Just like any other normal fruit

 Before reading any further close your eyes and picture a normal fruit.

The most normal fruit for me coming from Estonia would probably be an apple, followed by plums, pears and many different kinds of the above mentioned fruits, but that’s about it with the fruits that grow on the trees. Normal for me are also berries from the garden or forest: strawberries, blackberries, different colour currents, raspberries. My dad is also growing grapes in a greenhouse quite successfully for a few years now and is trying his hand with melons and watermelons…less successfully so far. (I need to wiki to be absolutely sure if melons are actually fruits or rather vegetables.)

I had the pleasure to try the Brasilian “goiabada” today. Goiabada is like sweet jelly, hard enough that one has to cut it with a knife. It is made of guava fruit (or goiaba in Portuguese). It has a skin and flesh with some seeds inside. The normal way to eat it is to take the fruit, break the fruit or cut the skin and eat what is inside. In order to find out what a guava is and how to eat it it took me several probing questions to João who probably thought why all these stupid questions as “guava is like any other normal fruit”.
Now, it is obvious that normal things mean totally different things to different people. Wonderful!
This discussion raised another question in my head – Why do the southern fruits seem to be hidden under a skin or peel (think guavas, papayas, mangos, oranges, avocado, melons, etc, etc) whilst fruits in the northern climate you can just eat without needing to peel them? My theory is that in the north the fruit is yearning for the little sunshine and warmth it gets to become all juicy and sweet in a limited time and in the south the fruit has to protect itself from the heat not to dry out.

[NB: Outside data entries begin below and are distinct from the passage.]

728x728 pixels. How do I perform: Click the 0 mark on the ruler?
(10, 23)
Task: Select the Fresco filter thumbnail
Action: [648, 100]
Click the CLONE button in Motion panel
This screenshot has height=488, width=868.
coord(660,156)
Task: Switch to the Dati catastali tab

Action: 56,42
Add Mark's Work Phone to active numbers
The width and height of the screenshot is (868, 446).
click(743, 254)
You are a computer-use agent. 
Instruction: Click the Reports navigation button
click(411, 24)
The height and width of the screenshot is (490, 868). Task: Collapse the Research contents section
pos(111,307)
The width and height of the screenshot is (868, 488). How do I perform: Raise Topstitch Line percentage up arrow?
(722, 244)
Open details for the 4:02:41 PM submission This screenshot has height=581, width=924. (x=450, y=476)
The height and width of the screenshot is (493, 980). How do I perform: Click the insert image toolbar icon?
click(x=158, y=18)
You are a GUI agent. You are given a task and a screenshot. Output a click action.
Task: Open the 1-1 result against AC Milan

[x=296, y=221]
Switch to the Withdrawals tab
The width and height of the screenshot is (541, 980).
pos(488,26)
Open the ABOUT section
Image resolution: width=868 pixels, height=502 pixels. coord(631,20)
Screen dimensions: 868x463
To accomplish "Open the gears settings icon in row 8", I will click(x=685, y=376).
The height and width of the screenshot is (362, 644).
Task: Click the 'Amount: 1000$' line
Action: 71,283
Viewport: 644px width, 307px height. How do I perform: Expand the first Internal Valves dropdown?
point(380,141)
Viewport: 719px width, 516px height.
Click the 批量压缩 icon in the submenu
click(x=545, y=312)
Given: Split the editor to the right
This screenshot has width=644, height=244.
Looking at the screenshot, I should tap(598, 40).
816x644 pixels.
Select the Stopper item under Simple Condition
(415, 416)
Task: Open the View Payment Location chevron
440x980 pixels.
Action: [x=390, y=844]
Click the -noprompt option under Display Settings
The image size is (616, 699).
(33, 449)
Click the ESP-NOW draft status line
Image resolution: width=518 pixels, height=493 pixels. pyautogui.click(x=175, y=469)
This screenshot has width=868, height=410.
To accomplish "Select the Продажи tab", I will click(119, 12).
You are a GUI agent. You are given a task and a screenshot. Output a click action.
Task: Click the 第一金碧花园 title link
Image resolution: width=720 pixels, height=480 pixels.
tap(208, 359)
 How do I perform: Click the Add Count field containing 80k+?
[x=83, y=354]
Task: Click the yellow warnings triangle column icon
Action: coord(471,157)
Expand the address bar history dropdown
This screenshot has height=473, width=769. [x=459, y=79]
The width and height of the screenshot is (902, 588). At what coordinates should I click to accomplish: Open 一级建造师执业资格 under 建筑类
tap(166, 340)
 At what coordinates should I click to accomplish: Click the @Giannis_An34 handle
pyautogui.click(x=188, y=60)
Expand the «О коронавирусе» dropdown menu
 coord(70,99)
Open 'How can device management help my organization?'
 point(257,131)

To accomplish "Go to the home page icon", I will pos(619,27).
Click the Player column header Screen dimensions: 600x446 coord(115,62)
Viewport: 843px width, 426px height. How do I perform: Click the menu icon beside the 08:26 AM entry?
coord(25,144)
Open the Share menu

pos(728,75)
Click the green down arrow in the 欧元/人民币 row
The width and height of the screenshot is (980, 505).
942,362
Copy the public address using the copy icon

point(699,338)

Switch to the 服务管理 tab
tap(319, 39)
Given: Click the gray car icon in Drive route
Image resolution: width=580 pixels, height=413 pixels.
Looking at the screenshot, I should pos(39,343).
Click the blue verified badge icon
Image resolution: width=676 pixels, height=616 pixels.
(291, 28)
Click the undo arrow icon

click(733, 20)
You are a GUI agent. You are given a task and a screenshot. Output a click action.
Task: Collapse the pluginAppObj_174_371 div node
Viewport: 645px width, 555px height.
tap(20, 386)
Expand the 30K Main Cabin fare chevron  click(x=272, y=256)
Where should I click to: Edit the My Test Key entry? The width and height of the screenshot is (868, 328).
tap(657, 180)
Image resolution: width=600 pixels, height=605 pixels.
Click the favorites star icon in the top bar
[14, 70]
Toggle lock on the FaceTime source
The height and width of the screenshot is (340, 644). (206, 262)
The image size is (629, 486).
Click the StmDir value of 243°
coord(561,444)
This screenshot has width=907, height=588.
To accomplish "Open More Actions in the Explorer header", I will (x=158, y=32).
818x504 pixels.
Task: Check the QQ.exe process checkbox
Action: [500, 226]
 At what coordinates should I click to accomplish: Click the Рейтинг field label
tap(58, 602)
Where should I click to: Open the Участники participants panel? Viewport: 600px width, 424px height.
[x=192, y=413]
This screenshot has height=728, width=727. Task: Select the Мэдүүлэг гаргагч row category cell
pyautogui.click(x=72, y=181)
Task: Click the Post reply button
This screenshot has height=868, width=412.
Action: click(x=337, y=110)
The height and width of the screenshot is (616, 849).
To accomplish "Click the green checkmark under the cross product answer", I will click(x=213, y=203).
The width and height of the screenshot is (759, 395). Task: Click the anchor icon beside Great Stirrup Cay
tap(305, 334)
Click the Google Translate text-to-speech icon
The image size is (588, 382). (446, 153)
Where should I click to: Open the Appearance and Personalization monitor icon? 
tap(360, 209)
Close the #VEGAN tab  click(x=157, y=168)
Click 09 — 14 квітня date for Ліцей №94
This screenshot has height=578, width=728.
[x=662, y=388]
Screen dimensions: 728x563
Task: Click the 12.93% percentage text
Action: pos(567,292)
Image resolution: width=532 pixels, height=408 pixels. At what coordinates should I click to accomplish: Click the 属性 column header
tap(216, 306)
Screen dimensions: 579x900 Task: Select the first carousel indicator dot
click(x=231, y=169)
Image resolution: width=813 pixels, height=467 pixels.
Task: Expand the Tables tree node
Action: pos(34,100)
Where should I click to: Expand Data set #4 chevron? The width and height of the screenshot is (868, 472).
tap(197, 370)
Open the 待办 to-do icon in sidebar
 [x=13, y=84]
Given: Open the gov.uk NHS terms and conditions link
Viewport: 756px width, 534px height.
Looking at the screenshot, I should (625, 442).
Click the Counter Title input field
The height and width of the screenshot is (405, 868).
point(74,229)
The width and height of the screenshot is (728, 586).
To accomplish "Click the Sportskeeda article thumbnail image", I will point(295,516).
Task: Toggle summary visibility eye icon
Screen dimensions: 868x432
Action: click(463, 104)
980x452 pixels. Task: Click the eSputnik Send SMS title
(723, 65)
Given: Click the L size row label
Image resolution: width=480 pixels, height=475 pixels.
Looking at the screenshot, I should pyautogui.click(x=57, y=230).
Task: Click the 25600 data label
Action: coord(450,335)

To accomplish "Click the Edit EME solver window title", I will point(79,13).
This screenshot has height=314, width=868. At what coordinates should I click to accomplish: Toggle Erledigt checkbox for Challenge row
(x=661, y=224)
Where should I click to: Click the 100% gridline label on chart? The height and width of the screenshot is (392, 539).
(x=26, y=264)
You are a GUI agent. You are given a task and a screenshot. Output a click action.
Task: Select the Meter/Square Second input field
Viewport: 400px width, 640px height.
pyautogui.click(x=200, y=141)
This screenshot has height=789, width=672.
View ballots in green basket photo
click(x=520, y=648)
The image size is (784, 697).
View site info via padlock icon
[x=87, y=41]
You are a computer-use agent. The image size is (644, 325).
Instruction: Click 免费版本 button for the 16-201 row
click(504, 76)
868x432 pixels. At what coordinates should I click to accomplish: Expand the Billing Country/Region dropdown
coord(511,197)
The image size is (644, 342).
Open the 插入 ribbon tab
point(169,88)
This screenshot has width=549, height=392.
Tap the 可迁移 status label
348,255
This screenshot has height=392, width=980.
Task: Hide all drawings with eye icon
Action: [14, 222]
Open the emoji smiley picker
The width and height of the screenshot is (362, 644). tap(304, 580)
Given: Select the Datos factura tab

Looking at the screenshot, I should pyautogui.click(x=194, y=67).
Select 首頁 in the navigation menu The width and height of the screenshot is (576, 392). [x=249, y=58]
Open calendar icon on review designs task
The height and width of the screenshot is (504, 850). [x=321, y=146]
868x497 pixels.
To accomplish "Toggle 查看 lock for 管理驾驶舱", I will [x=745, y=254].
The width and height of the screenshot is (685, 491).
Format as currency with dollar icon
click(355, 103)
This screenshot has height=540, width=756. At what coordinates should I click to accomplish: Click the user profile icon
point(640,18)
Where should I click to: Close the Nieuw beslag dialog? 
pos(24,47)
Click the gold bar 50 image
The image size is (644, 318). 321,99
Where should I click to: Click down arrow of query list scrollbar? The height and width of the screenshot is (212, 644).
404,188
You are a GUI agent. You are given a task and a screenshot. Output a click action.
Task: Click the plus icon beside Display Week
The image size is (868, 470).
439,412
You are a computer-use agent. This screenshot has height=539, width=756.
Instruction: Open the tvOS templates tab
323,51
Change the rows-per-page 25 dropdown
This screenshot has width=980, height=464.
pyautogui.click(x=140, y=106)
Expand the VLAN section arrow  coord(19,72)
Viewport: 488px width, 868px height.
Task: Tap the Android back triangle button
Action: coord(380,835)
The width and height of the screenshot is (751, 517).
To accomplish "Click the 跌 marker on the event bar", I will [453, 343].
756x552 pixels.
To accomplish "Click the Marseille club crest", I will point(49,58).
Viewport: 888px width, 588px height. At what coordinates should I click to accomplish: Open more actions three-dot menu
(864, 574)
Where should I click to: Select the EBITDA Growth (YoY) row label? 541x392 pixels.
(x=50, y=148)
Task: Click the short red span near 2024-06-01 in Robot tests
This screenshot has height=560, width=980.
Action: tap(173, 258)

I wonder what a “normal fruit” would be for different people.

PS - Cheese (especially Minas cheese) and goiabada go hand in hand in Brasil just like Romeo and Juliette, a clown and the circus, love and kiss ... Listen to Adriana Calcanhotto "Fico assim sem voce" that talks about how one part of the couple feels without the other.
I can say that the goiabada tastes good also with other types of cheese. In Spain a typical marmelada, I believe it is made out of quince, is eaten with a white Burgos cheese - also delicious.